駄目か、やっぱり受けなかった…と思って小っ恥ずかしくなった所へインターホン越しの男の声が低く響いた。
「本当に、面白いガキだ」と。

フロントから住居区へのオートロックが解除され、徹はその先のエレベーターに乗り込んだ。野上の部屋は40階とか言う非常識な所にあった。ちなみに、最上階だ。

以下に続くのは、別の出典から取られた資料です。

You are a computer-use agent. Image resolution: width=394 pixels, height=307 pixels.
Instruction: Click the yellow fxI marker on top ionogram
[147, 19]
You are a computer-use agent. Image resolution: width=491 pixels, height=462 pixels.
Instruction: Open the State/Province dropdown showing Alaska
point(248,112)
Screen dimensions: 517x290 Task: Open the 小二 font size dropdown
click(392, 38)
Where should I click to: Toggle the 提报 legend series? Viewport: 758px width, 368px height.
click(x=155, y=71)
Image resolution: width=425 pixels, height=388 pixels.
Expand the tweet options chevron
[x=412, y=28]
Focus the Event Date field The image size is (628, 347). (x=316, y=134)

玄関で仏頂面の野上に迎えられ部屋に入るなり、徹は言葉を失った。ついでに両手に抱えた観葉植物の存在も忘れた。
とにかく、広かった。
そしてその眺望だ。レインボーブリッジを含むその灰色の景色は全てを睥睨出来る高みに今自分はいるのだ、と言う事をつくづく思い知らせた。部屋の中自体に物が少ないせいで却って広く感じるのだと言うのもあった。
「いや〜、何ともはや…」
ぼけっと窓の外を眺めて、ただそう呟く。
後ろに男が立った気配に気付いてばっとばかりに振り向くと「いよっ!さすが超売れっ子先生!!」わざとらしく叫んでやった。
「バカ言ってねえで、座れや」
気付くと傍らのソファセットにコーヒーが二つ並んでいた。
余程長いこと我を忘れていたらしい。それからようやく手にした観葉植物を思い出して、ずいと差し出した。
「もろもろのお礼」
「モンステラか」
アメリカ熱帯地域が原産で、ハワイをイメージしたモチーフとして良く知られている。当然のように野上は一目でそれと気付いて片手で受け取った。
「何か、さあ」
徹は、牛革と思しきソファに腰を降ろしつつ呟いた。
「何だ」
「サプライズさせようと思ってたのに、逆に俺がサプライズさせられた」
気が抜けた、と言わんばかりにソファにふんぞり返る徹を見やって、野上は鉢植えを傍らに置いた。
「…俺は十分驚いたぞ」
「俺の驚きはその比じゃねえ!」
ソファの上で膝を抱えて不貞腐れる様子はまるで子供だ。
その片目が不意に向かいに腰を降ろした男を見やって、表情を変えた。
「もしかして、仕事煮詰まってる?」
何時も街中で会う時の野上の様子と違うのに気付いて、徹が小さくそう尋ねると男は自嘲の笑みを浮かべた。
「そう言う仕事なんでな」
「この間、本出したばっかじゃん。また書いてんのかよ」
「何本か連載があるからな」
野上は言って、コーヒーカップを持ち上げた。
へー、と徹は呟いて「俺、帰った方が良いみたい」と言った。
大きな窓の外を眺めながら。
野上はその横顔を見つめた。
見られている事を知りながら、徹はただ外を眺めた。
お世辞にも奇麗とは言い難い東京湾岸の街だ。人や車の巻き起こす粉塵で灰色に濁っている。雨が降ったら多少は奇麗に洗い流してくれるんだろうなと思いつつ、つい憮然としてしまう。
何でだろう、何でこんなに苛々するんだ?
徹は自分の心の動きに戸惑っていた。うきうきと馬鹿みたいにやって来て、こんな高級マンションの住人に安物のモンステラをプレゼントした自分がいかにも愚かな道化のようだった。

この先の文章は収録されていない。